NOT FOR PUBLICATION FILED UNITED STATES COURT OF APPEALS APR 21 2026 MOLLY C. DWYER, CLERK U.S. COURT OF APPEALS FOR THE NINTH CIRCUIT

DIOGENES ANUBIS GUEVARA-MEJIA; No. 20-73223 ANA LISSETH FLORES DE GUVARA; S. V. G.-F., Agency Nos. A203-604-462 A203-604-463 Petitioners, A203-604-464

v. MEMORANDUM* TODD BLANCHE, Acting Attorney General,

Respondent.

On Petition for Review of an Order of the Board of Immigration Appeals

Submitted March 31, 2026** San Francisco, California.

Before: FRIEDLAND, MILLER, and COLLINS, Circuit Judges.

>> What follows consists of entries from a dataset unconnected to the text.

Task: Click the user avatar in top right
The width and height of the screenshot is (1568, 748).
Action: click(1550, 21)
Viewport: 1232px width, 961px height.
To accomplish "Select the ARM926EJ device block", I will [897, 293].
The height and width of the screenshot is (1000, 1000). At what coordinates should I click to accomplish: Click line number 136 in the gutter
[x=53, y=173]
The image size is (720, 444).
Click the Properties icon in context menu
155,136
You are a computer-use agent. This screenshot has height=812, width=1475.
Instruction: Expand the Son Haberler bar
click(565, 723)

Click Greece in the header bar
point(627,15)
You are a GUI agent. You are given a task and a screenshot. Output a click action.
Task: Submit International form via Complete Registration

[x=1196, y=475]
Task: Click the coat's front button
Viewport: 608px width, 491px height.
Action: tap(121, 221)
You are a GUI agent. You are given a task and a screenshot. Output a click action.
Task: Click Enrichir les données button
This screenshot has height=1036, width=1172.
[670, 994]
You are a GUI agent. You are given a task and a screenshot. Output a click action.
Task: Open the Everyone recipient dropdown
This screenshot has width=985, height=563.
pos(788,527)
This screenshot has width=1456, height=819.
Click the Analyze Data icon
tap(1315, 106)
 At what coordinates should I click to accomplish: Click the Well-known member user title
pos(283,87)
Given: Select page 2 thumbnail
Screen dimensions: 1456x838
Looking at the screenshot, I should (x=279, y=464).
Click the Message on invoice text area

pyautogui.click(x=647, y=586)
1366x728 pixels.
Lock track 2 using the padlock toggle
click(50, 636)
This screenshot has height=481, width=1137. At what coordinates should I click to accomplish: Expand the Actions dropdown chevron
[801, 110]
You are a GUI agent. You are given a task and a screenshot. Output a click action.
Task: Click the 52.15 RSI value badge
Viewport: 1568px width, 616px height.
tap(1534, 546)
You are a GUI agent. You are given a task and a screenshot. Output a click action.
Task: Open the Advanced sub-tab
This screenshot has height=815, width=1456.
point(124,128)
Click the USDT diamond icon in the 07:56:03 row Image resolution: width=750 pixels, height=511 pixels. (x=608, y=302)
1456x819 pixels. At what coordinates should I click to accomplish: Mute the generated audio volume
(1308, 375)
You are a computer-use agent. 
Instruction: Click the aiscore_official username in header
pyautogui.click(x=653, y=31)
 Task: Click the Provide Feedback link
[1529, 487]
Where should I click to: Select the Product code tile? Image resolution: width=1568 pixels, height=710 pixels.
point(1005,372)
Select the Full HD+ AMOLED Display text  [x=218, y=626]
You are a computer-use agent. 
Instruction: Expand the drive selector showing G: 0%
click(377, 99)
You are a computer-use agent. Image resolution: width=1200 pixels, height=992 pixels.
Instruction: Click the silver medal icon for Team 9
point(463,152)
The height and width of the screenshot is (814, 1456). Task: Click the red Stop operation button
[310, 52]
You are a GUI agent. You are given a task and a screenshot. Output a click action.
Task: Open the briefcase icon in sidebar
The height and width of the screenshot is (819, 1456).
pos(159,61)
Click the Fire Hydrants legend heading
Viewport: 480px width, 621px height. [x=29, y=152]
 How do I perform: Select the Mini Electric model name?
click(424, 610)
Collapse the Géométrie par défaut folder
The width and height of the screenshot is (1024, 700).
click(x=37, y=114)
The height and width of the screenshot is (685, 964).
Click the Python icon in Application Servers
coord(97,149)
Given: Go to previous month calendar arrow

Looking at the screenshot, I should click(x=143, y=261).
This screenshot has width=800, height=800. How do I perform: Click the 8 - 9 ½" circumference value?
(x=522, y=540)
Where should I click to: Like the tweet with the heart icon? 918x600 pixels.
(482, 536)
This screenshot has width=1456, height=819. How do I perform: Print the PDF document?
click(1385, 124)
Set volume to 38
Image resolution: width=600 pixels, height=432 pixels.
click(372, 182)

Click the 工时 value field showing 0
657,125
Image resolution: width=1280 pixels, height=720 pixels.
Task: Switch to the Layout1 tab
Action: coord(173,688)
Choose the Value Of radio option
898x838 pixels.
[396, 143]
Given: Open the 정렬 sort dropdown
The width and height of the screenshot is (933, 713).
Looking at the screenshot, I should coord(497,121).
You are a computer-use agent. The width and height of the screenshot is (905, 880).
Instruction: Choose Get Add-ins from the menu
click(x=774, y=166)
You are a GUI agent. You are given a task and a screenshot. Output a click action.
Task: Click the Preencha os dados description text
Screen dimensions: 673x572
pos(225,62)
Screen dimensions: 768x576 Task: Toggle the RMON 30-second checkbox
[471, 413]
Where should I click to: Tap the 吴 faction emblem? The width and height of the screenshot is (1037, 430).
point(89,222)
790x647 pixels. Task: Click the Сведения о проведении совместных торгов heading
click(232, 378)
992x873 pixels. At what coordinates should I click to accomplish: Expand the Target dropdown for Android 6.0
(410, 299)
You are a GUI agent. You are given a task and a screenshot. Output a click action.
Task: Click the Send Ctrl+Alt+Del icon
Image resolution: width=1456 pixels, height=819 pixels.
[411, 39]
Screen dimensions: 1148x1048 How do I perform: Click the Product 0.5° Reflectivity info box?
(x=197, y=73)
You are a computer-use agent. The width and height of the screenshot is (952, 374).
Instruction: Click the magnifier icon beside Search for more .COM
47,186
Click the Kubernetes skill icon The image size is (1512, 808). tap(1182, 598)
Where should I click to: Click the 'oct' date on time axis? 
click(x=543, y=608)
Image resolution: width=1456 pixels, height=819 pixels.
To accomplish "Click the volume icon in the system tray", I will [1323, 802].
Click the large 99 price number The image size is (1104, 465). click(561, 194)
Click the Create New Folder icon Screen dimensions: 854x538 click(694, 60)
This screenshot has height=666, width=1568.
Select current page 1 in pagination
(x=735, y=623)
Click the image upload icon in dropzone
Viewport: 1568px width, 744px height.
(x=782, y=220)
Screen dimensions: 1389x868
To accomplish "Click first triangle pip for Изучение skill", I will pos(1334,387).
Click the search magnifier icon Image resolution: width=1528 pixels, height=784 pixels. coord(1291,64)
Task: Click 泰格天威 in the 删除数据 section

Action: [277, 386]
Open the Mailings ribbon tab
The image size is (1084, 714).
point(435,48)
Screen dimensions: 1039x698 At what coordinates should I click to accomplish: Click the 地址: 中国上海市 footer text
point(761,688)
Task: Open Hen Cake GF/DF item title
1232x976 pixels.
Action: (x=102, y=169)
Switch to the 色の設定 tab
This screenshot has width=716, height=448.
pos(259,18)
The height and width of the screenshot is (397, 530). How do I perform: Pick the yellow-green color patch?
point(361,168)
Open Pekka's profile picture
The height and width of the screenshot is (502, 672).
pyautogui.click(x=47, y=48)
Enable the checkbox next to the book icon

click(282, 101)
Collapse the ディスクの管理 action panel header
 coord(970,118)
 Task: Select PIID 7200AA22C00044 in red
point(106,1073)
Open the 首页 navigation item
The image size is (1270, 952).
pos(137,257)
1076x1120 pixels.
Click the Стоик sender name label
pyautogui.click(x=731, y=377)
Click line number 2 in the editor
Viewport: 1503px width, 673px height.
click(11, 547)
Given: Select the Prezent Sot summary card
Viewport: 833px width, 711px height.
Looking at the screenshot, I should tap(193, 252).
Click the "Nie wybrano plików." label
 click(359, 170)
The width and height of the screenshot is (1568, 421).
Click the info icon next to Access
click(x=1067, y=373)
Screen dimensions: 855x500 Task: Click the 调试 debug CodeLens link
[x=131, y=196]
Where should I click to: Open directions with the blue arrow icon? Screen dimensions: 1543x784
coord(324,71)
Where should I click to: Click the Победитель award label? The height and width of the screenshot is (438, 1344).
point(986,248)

Diogenes Guevara-Mejia, a native and citizen of El Salvador, petitions on

behalf of himself, his wife, and his daughter for review of a decision of the Board

of Immigration Appeals. The Board dismissed Guevara’s appeal from an

* This disposition is not appropriate for publication and is not precedent except as provided by Ninth Circuit Rule 36-3. ** The panel unanimously concludes this case is suitable for decision without oral argument. See Fed. R. App. P. 34(a)(2). immigration judge’s order denying his application for asylum, withholding of

removal, and relief under the Convention Against Torture (CAT). We have

jurisdiction under 8 U.S.C. § 1252(a), and we deny the petition.

We review the agency’s legal conclusions de novo and its factual findings

for substantial evidence. Plancarte Sauceda v. Garland, 23 F.4th 824, 831 (9th Cir.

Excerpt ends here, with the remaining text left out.